JF Ptak Science Books Quick Post
Harold Ware, 1889-1935, son of activist and Communist Ella Reeve Bloor, early member of what would be the Communist Party of the United States and suspected spy for the USSR, gave Franklin Roosevelt a very grabby and animalistic (in the bad sense of the word) hand for attacking/taking the goods of the poor working class...amidst much else. This occurs on the cover of his 1934 pamphlet--sold for 2 cents and written "George Anstrom"--The Government Takes a Hand, which was an indictment of the enforcement of class and racial conflict in the working classes of the United State. In particular Ware takes aim at the cotton workers and their plight. I've included some of what he wrote (below) as there's a lot of it that makes pretty good sense, and much of it which is correct. He does however take a dim view of the New Deal and of the agricultural relief action of 1933/4, which Ware maintained was the theft of what little belonged to cotton workers. In any event, here's a sampling from Ware's work::
"The Wall of Race Prejudice Set Up by the Bosses
Across narrow country roads white tenants and croppers see Negro neighbors pulling cotton like themselves. But more than that road separates them. Between them rises an invisible wall——the barrier of race prejudice-—deliberately set up by the boss class and its government agencies. That wall is built of fairy tales of white supremacy to keep the white toilers from uniting with the Negro masses against their common exploiters. From the cradle to the grave the poorest white child is taught to look down on, hate and fear his Negro neighbors."
"Any sign of protest from Negroes is met with instant terror. Boss inspired Ku Klux Klan raids and lynching parties are the order of the day. The Negro share croppers of Camp Hill, Alabama, organized and fought back against a lynch gang in 1931. They won their demands through organized struggle. But the bosses create a general scare of “Negro rebellion” to justify their chain gangs and other forms of suppression."
There is a belt of 350 counties across the South which is the rightful homeland of the Negroes. But there, where the Negroes are a great majority of the population, where they have tilled the soil for generations, the white ruling class oppression asserts itself with inhuman ferocity.

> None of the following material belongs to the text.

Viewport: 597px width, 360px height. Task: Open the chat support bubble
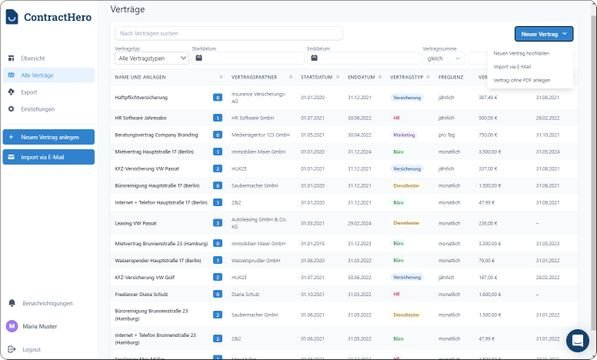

Both white and Negro tenants live in rickety cabins. Both families live on hog-side, meal, and beans. Both families have pellagra and walk in rags. Each family--white and black--plants, chops, and picks cotton.

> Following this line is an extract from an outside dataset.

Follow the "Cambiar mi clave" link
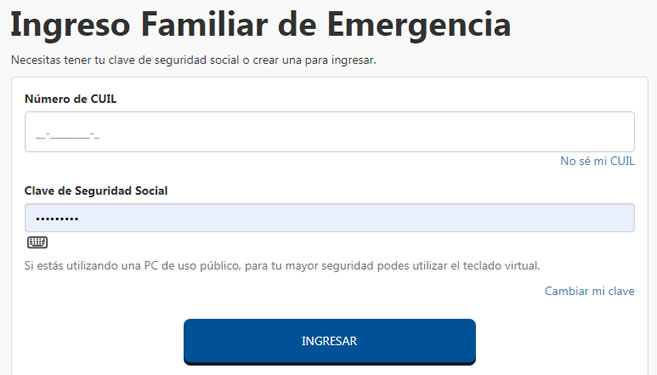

The white children go to miserable schools for a few weeks--the Negro children are lucky to use a bench in some unpainted Negro church instead of fighting together against slave standards of living, these two great peoples are divided--white from Negro.
Surplus and Starvation for Us
But we Americans go on suffering under this foolish system that uses food and cotton to make money for a few capitalists while millions shiver and are hungry.
The Fight for Land, Homes, and Cash
This New Deal. scheme is to reduce 15 million acres of cotton. This is equal to squeezing at least 500,000 families out of cotton farming. It will take the jobs of thousands of cotton pickers. Where are we to go? Can. they force over 2 million souls to starve? Certainly not. We will not starve, we will fight! But how? Race prejudice whipped up by the bosses keeps white and Negro farmers apart. But starvation brings us together.
The first step in our struggles against the grab system of the capitalists must be the fight for food. We will not starve. We will not eat acorns, snakes, and squirrels. We will get all our neighbors who face the New Deal death to march on the county Court House for immediate relief. This will not be easy. For some are white and some are black. But more and..more of both races see’ through the" wall of hocus-pocus and, above all,l we are hungry.